24/03/2026
Nous apprenons avec une profonde tristesse la disparition de Lionel Jospin.
Pour beaucoup d’entre nous, il restera un repère rare, celui d’une gauche digne, exigeante, attachée à la République et à la vérité des faits. Il incarnait une certaine idée de la probité en politique, faite de sincérité et de sérieux, à rebours du cynisme et des postures. Un homme de devoir, qui a voulu prouver qu’on pouvait gouverner en restant fidèle à des principes, tout en améliorant concrètement la vie, le travail, les droits et la protection sociale.

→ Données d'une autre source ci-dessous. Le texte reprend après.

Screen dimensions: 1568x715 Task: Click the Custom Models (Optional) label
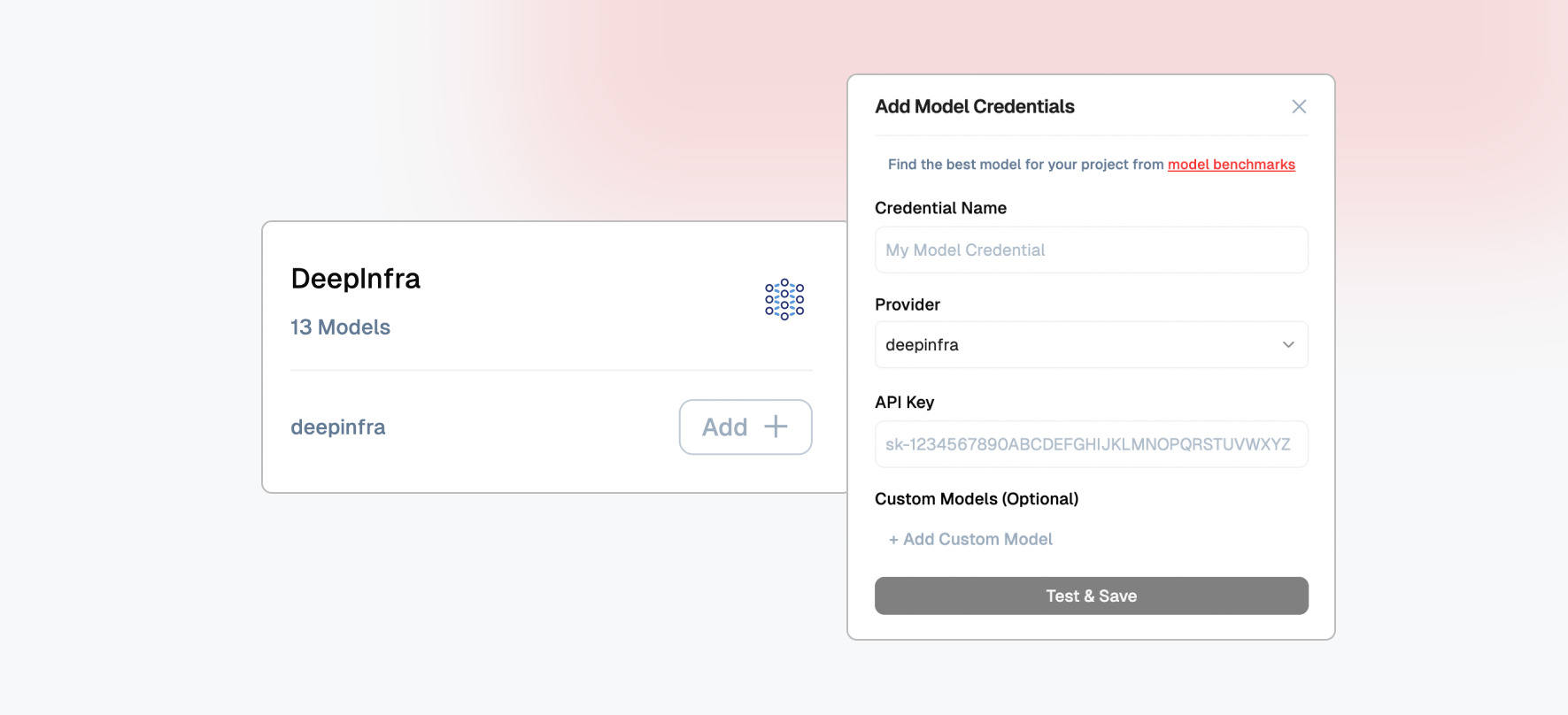coord(977,499)
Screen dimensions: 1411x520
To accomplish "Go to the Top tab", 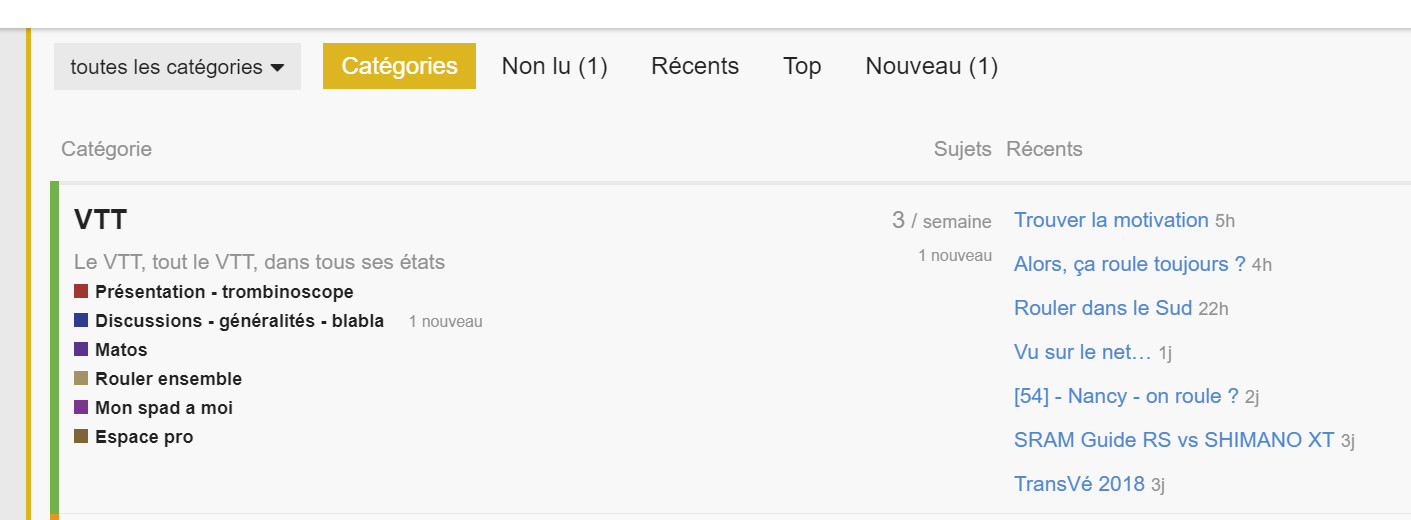I will 802,66.
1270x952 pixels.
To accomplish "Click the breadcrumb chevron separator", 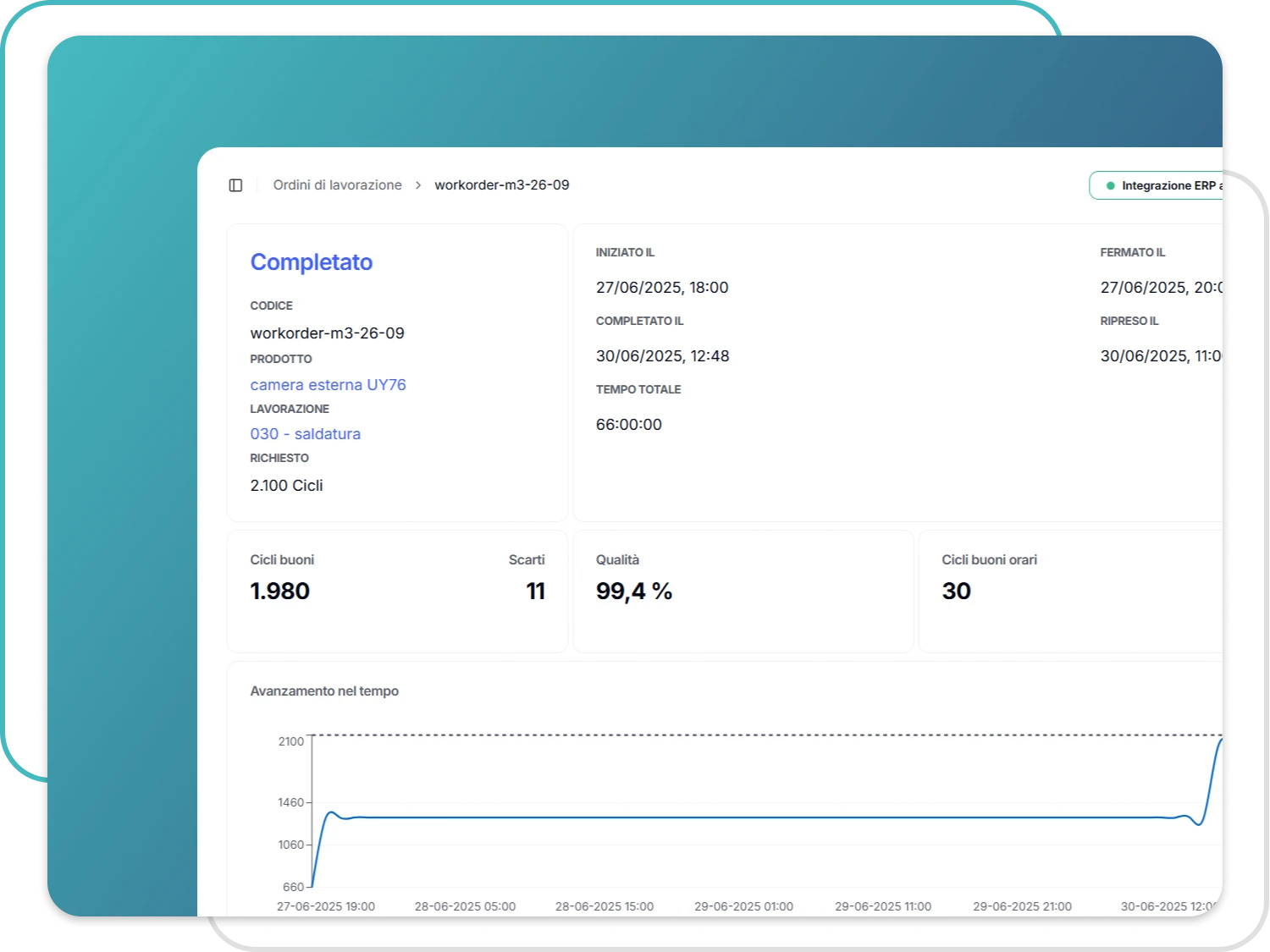I will 418,185.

À la tête du gouvernement, il a su rassembler la gauche plurielle, sociaux-démocrates, écologistes et communistes, et démontrer qu’une gauche unie pouvait gouverner avec sérieux et obtenir des résultats durables.
Sa méthode était claire, dire ce que l’on fait et faire ce que l’on dit. Une exigence de rigueur, de précision et de respect des règles collectives, celle aussi d’un responsable politique qui se voulait d’abord militant, et qui demeure aujourd’hui un modèle.
Son héritage est une leçon simple, l’honnêteté n’est pas une faiblesse, c’est une force. Et l’ambition sociale n’a de sens que si elle se traduit en actes.
Lionel Jospin a également vécu à Antony, à la résidence Jean Zay, lieu emblématique de savoir et d’engagement.
À sa famille et à ses proches, Antony en partage adresse ses pensées émues.